This article attempts to place key plant innovations in a geological context. It concerns itself only with novel adaptations and events that had a major ecological significance, not those that are of solely anthropological interest. The timeline displays a graphical representation of the adaptations; the text attempts to explain the nature and robustness of the evidence.

Plant evolution is an aspect of the study of biological evolution, predominantly involving evolution of plants suited to live on land, greening of various land masses by the filling of their niches with land plants, and diversification of groups of land plants.

In the strictest sense, the name plant refers to those land plants that form the clade Embryophyta, comprising the bryophytes and vascular plants. However, the clade Viridiplantae or green plants includes some other groups of photosynthetic eukaryotes, including green algae. It is widely believed that land plants evolved from a group of charophytes, most likely simple single-celled terrestrial algae similar to extant Klebsormidiophyceae.

Chloroplasts in plants evolved from an endosymbiotic relationship between a cyanobacterium, a photosynthesising prokaryote and a non-photosynthetic eukaryotic organism, producing a lineage of photosynthesizing eukaryotic organisms in marine and freshwater environments. These earliest photosynthesizing single-celled autotrophs evolved into multicellular organisms such as the Charophyta, a group of freshwater green algae.

Fossil evidence of plants begins around 3000 Ma with indirect evidence of oxygen-producing photosynthesis in the geological record, in the form of chemical and isotopic signatures in rocks and fossil evidence of colonies of cyanobacteria, photosynthesizing prokaryotic organisms. Cyanobacteria use water as a reducing agent, producing atmospheric oxygen as a byproduct, and they thereby profoundly changed the early reducing atmosphere of the earth to one in which modern aerobic organisms eventually evolved. This oxygen liberated by cyanobacteria then oxidized dissolved iron in the oceans, the iron precipitated out of the sea water, and fell to the ocean floor to form sedimentary layers of oxidized iron called Banded Iron Formations (BIFs). These BIFs are part of the geological record of evidence for the evolutionary history of plants by identifying when photosynthesis originated. This also provides deep time constraints upon when enough oxygen could have been available in the atmosphere to produce the ultraviolet blocking stratospheric ozone layer. The oxygen concentration in the ancient atmosphere subsequently rose, acting as a poison for anaerobic organisms, and resulting in a highly oxidizing atmosphere, and opening up niches on land for occupation by aerobic organisms.

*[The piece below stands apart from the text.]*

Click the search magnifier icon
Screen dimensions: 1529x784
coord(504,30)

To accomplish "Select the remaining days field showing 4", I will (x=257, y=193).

Fossil evidence for cyanobacteria also comes from the presence of stromatolites in the fossil record deep into the Precambrian. Stromatolites are layered structures formed by the trapping, binding, and cementation of sedimentary grains by microbial biofilms, such as those produced by cyanobacteria. The direct evidence for cyanobacteria is less certain than the evidence for their presence as primary producers of atmospheric oxygen. Modern stromatolites containing cyanobacteria can be found on the west coast of Australia and other areas in saline lagoons and in freshwater.

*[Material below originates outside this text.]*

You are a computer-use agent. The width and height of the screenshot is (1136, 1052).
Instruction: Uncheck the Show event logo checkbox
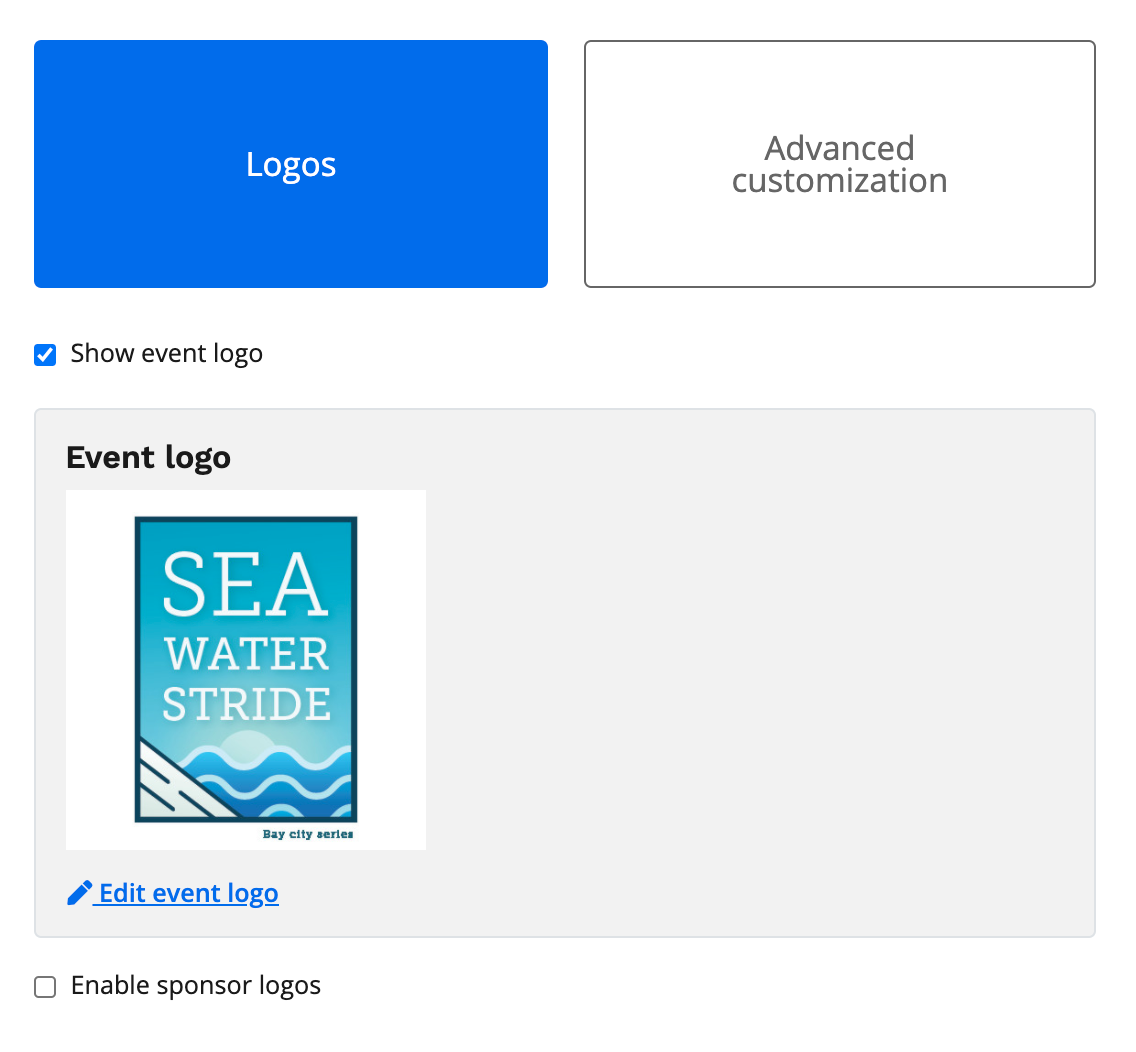click(x=45, y=354)
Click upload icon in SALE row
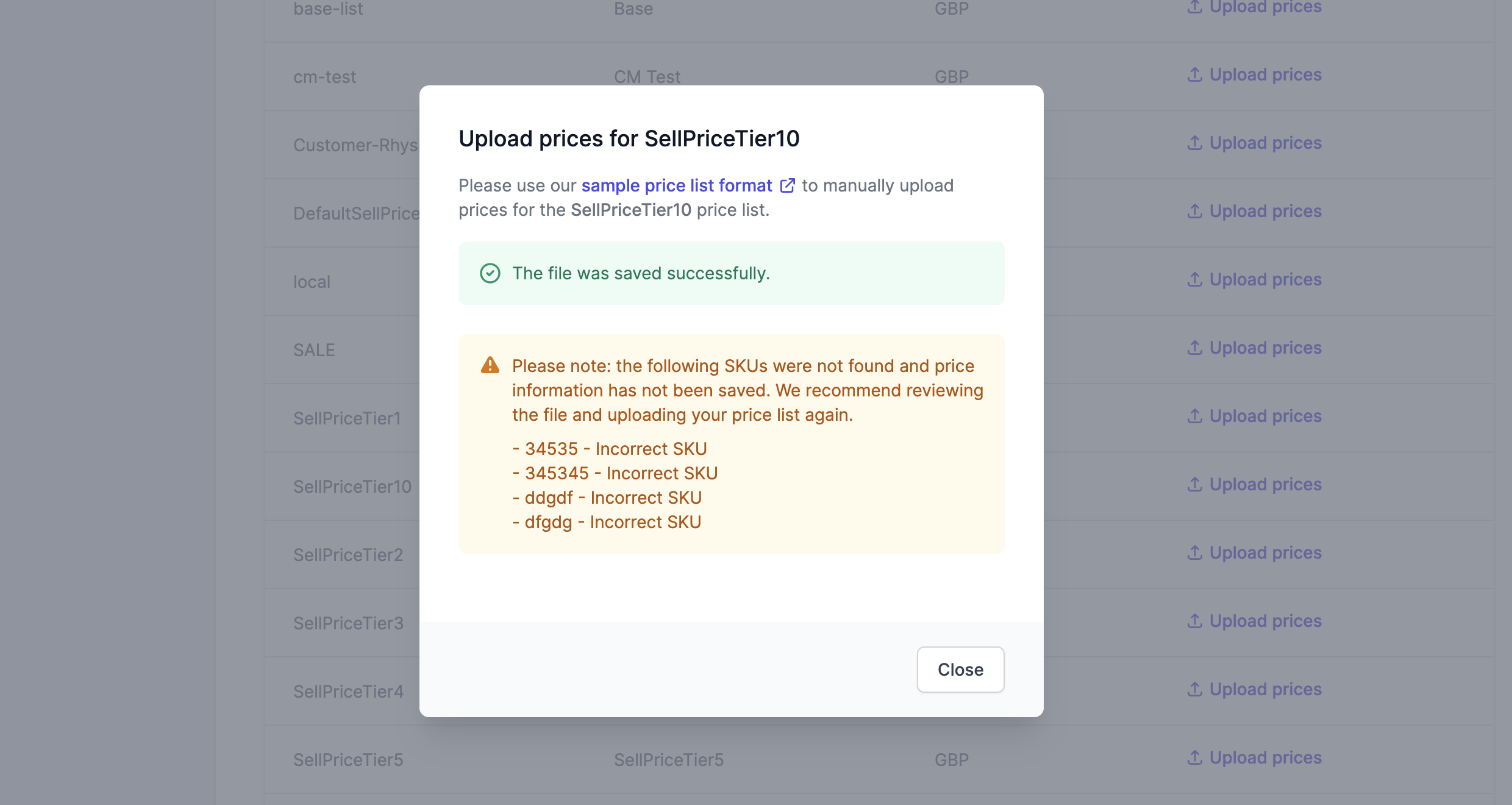Image resolution: width=1512 pixels, height=805 pixels. [1195, 348]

Early plants were small, unicellular or filamentous, with simple branching. The identification of plant fossils in Cambrian strata is an uncertain area in the evolutionary history of plants because of the small and soft-bodied nature of these plants. It is also difficult in a fossil of this age to distinguish among various similar appearing groups with simple branching patterns, and not all of these groups are plants. One exception to the uncertainty of fossils from this age is the group of calcareous green algae, Dasycladales found in the fossil record since the middle Cambrian. These algae do not belong to the lineage that is ancestral to the land plants. Other major groups of green algae had been established by this time, but there were no land plants with vascular tissues until the mid-Silurian.

The evidence of plant evolution changes dramatically in the Ordovician with the first extensive appearance of embryophyte spores in the fossil record. The earliest terrestrial plants lived during the Middle Ordovician around 470 million years ago, based on their fossils found in the form of monads and spores, with resistant polymers in their outer walls, from Turkey, Saudi Arabia and Argentina. Individual trilete spores resembling those of modern cryptogamic plants and vascular plants first appeared in the fossil record from the Late Ordovician. These plants probably resembled liverworts, and did not have any conducting tissues. They were able to reproduce with spores, important dispersal units that have hard protective outer coatings which not only allowed their preservation in the fossil record, but also protected them from the UV light, desiccating environment and possible microorganism attack.